Aye! Life has been unbearably hectic. With the school year ending, a sudden increase in neighborhood robberies and the unexpected need for a neighborhood watch, Matthew getting sick, then Jerry getting sick, and now ME getting sick, I just honestly have not had the time to update my blog. Although there has been a lot to talk about. LOL!
Glorious little Matthew decided to pee on my laptop while watching Elmo on youtube.com and that has left me with a lesser convenience of just propping myself next to a screen to share the latest blurbs. Absolutely sucks! BUT, on a brighter note it has helped me focus on the more important, but less tempting duties of home making. So now, I've been forced inspired and motivated to give myself a certain allowance on the computer (yes, I'm addicted to the wonderful world of the internet). Because everything has been so out of the ordinary I haven't really implemented much of this schedule because I'm still adjusting.
While being sick this entire week, I've been making a priority list of what I want done around the house and trying to combine it with what I must do without compromising the time I want to spend with my kids and being overwhelmed. I'm finding a lot of time alone with not the usual crowd of friends that usually squat in my home and rather than fighting for that surrounding I'm engulfing myself in this strange concept of being alone. I've gotten a lot of time to just think about life and where my childrens' lives are headed.
With the many changes happening right now (and believe me when I say there are many changes and maybe one day when I catch my breath I'll share it all with you) I'm pretty happy with where we are right now. I just have to restructure my expectations and listen to my limitations. Like I've said in previous posts I have a temper and I have a serious issue with being "dropped" or "abandoned" but I'm coming to terms with it especially in the "friendship" department. I'm okay with just getting a simple hi or hello and just leaving it at that.

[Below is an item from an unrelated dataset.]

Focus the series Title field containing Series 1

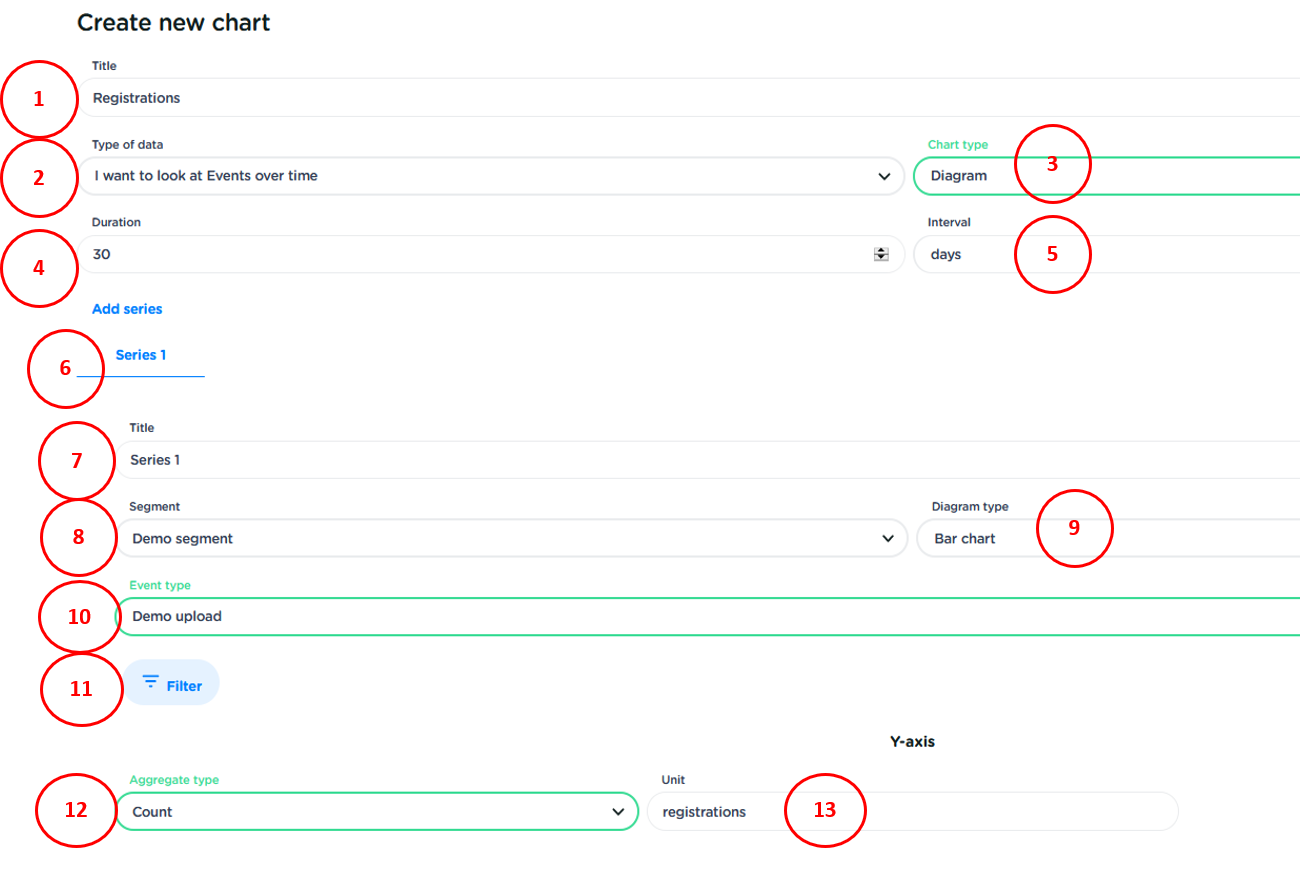click(x=700, y=460)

Friends for coffee V. Friends for life
A concept that sounds so easy but in it's own little warped and twisted way difficult to understand. I guess it's one of those great mysteries in life that makes us all individuals.
But I'm happy...
... and that's all that matters as far as I'm concerned. Granted, I have those manic moments in which the earth is crumbling to the ground and I'm about 6 feet beneath the rubble. The chant of "I'm happy" keeps me sane.
Love and Marriage
Jerry and I have been on cloud 9. I love that we're just so comfortable with one another and that we know one another so well that explanations seem to annoy us. We know why we do what we do, but the more we try to explain it to one another it becomes this monotone autonomous repeat of "blah.. blah... blah, blah, BLLAAAAAAAAH!!!" I mean really! If you've been together for more than 5 years, you pretty much have it nailed down and how to cope with it.

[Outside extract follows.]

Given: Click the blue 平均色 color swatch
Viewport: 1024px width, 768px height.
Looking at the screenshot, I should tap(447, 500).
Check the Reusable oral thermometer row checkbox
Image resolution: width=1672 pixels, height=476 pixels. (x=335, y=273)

We're both very tired and very busy, but we make time for each other - We're happy! Happy with the standards that we put forth between us. It's what works for us... does it need an explanation? I don't think so.
The Nest Egg
Matthew is on a roll! He's speaking in 4 word sentences, mimicking every word and every move we make. He's a character and a love bug. His hugs are getting more and more intense, his wails and cries are getting more deceitful, and the little booger has Jerry and I second guessing our next move.
Daniel's kindergarten orientation was earlier this week and I nearly had a meltdown walking with him at our elementary school's parking lot. I suddenly realized that I will now have two children in elementary school and although I've been secretly counting the days down to when he will be going to school a huge part of me wanted to grab him tight and just hold him... but how uncool would that be???

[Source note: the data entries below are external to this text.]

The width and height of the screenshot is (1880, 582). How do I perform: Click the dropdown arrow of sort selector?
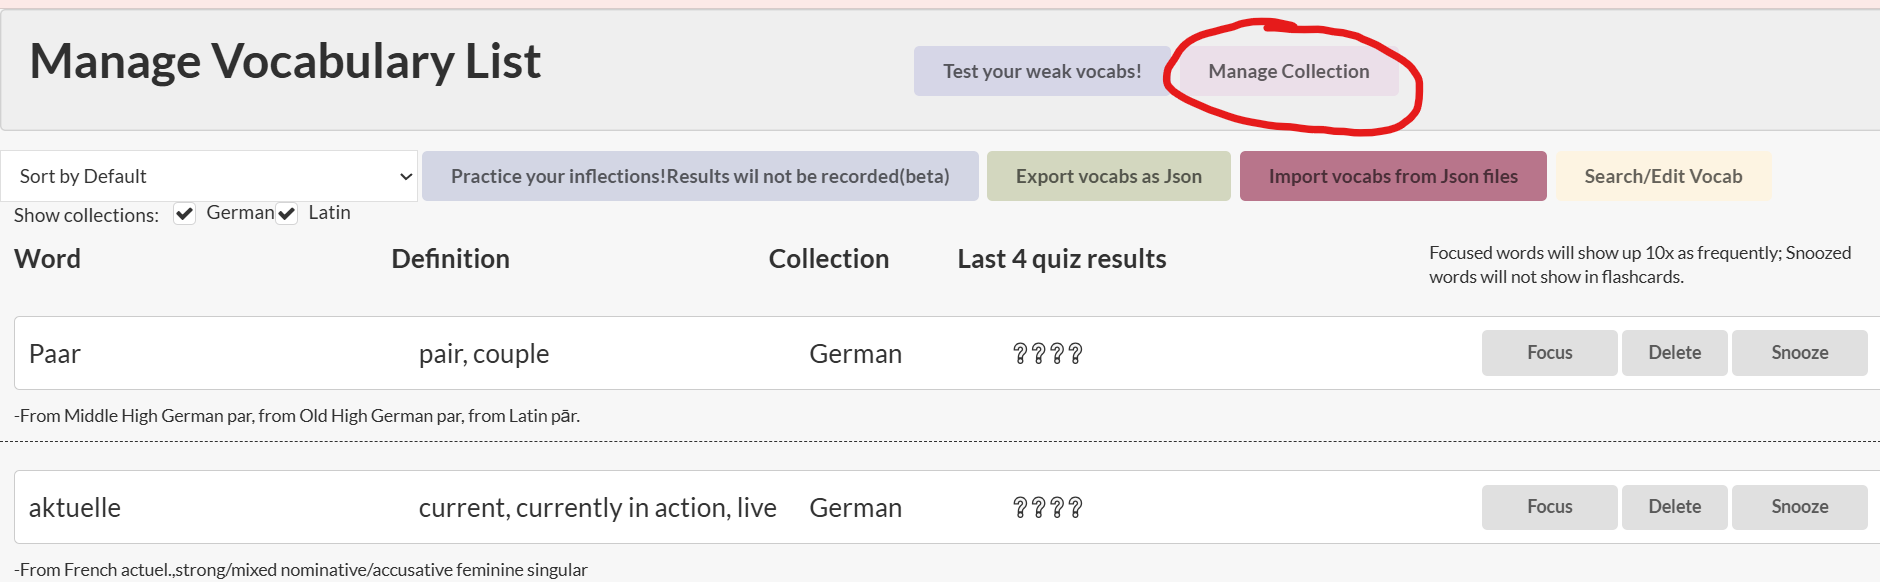[x=405, y=176]
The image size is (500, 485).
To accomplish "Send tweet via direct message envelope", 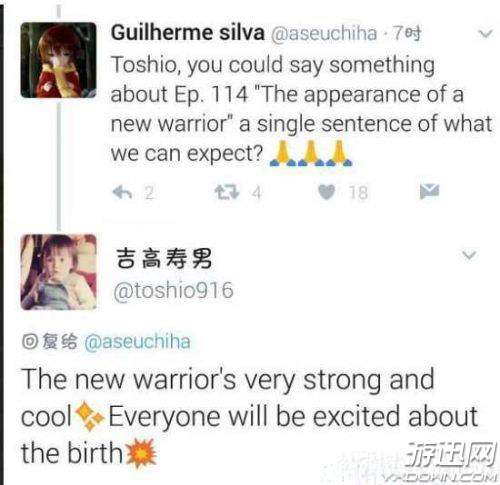I will point(429,191).
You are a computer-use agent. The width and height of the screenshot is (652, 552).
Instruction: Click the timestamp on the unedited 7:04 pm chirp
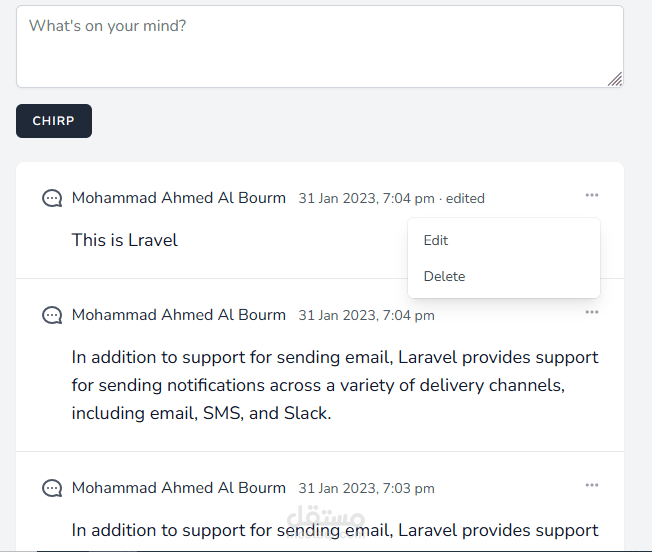coord(366,316)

Brandon is finishing up 2nd grade... CRAZY!!! and in 3 short weeks he'll be flying out to Toronto with his dad. I've been a major pain in the ass because I was hoping his dad would fold and let me have him for the summer. I hate having to say goodbye and this is perhaps the hardest part of being in two separate homes. Being the custodial parent in this situation means giving up vacations and all the great summer memories that one day we'll never get to look back on. I'm hoping that a better arrangement can be made later on, but for now I'll have to let my angel go. So not looking forward to it - did I mention that??? I'll say it again, So not looking forward to it!!!!!!
Well, I've yet 2 floral centerpiece samples to make, an outting with Cynthia and her darling Jamilah, and an evening of complete relaxation with favors (honestly, I enjoy this! it's what makes my day =) So I promise I'll try harder in updating more appropiately.
Thank you for those still religiously reading my blog. Gotta love feedjit... that's right I see you!